If Δy is eliminated, making y a constant, then the DDA integrator reduces to a device called a rate multiplier, where the pulse rate ΔS is proportional to the product of y and Δx by the following equation:

$\Delta S = K y \Delta x$

==Error sources==

There are two sources of error that limit the accuracy of DDAs:

- Rounding/truncation errors due to the limited precision of the registers,
- Approximation errors due to the chosen numerical integration method.

Both of these error sources are cumulative, due to the repeated addition nature of DDAs. Therefore longer problem time results in larger inaccuracy of the resulting solution.

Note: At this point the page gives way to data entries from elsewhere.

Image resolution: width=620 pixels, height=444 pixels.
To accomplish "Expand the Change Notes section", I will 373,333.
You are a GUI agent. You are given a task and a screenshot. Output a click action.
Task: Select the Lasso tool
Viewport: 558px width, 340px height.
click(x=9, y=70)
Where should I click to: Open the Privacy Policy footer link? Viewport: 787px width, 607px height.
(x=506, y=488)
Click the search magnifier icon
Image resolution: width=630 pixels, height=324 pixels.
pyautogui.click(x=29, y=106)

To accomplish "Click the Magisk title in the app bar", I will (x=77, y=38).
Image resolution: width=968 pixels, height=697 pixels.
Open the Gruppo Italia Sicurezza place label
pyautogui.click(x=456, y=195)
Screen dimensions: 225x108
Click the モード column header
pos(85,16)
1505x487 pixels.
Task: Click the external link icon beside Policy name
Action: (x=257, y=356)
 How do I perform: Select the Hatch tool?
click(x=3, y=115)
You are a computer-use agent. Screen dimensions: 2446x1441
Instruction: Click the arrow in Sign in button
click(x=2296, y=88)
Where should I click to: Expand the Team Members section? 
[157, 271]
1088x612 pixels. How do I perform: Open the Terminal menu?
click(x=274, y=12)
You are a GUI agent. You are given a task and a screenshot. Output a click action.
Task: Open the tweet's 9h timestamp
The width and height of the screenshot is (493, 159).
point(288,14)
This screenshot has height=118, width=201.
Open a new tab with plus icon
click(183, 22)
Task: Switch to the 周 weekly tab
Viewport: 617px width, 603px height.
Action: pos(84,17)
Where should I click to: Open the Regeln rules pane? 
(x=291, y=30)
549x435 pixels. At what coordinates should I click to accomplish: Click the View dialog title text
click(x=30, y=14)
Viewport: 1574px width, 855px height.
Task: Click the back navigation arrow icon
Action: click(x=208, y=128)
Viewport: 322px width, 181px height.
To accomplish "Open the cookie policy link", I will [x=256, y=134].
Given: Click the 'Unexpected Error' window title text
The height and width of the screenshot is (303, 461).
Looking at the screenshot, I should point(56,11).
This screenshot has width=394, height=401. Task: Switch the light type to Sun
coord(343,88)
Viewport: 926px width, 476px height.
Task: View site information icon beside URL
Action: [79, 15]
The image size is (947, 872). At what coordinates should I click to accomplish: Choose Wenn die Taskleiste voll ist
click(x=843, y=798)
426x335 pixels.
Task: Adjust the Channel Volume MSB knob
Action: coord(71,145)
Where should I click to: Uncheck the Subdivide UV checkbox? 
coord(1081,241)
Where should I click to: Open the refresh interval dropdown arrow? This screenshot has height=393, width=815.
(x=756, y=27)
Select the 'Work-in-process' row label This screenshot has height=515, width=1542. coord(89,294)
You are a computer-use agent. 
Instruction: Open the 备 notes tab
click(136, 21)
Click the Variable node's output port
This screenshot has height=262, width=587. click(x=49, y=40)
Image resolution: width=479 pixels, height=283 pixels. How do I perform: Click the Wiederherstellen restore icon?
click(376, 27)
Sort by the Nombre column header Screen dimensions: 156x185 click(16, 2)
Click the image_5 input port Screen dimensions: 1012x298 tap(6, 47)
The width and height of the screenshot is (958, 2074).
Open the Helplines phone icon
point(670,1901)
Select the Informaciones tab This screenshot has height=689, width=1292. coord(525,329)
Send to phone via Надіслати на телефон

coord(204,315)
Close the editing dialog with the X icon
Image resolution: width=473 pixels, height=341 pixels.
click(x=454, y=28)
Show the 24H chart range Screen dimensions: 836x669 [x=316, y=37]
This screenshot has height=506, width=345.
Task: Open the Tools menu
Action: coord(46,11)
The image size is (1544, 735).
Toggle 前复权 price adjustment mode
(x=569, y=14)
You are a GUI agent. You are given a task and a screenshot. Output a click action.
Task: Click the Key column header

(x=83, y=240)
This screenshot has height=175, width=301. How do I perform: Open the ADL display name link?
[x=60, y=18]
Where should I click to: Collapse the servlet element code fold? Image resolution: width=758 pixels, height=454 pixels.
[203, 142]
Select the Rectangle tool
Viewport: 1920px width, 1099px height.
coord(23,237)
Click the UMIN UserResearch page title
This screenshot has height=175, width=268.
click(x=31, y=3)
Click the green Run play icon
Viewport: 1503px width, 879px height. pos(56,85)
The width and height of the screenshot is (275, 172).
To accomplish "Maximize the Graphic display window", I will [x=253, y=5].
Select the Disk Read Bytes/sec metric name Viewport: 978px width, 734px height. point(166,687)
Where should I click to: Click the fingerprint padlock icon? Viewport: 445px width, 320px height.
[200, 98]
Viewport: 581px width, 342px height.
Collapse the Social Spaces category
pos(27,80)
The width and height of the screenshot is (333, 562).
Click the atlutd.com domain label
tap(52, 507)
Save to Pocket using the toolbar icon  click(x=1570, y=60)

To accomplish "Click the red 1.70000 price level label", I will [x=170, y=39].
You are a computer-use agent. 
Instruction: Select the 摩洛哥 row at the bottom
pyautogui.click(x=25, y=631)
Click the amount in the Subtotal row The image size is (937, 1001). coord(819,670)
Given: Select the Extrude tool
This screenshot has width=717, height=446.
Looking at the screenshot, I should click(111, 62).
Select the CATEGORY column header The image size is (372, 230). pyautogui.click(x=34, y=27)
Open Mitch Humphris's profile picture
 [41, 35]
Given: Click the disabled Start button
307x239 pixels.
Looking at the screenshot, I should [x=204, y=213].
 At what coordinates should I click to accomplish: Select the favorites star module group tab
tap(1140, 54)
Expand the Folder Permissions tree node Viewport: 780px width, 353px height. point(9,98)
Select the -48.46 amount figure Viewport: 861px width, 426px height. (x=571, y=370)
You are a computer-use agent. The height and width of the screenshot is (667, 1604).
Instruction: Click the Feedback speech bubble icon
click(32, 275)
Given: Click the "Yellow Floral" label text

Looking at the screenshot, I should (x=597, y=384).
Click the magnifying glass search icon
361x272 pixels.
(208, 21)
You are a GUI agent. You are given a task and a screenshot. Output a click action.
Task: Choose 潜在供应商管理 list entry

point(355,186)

The effect of rounding/truncation errors can be reduced by using larger registers. However, as this reduces the scaling constant K, it also increases problem time and therefore may not significantly improve accuracy and in real time DDA based systems may be unacceptable.

The effect of approximation errors can be reduced by using a more accurate numerical integration algorithm than rectangular integration (e.g., trapezoidal integration) in the DDA integrators.

DDAs could be seen as a special form of analog computers, being configured like analog computers with digital instead of analog computing elements. All computing elements perform integration not as a numerical representation but as a continuous accumulation of differential quantities in the form of impulses. Therefor this type of computer has both advantages and drawbacks via the digital implementation of the analog computing paradigm. These are primarily introduced by numerical instabilities caused by the choice of the integration method and the fact that high clocking frequencies and short integration steps are needed, which also leads to a higher energy demand. On the other hand complex functions and variables like in partial differential equations are easier to simulate on a DDA than on a classical differential analyzer or analog computer.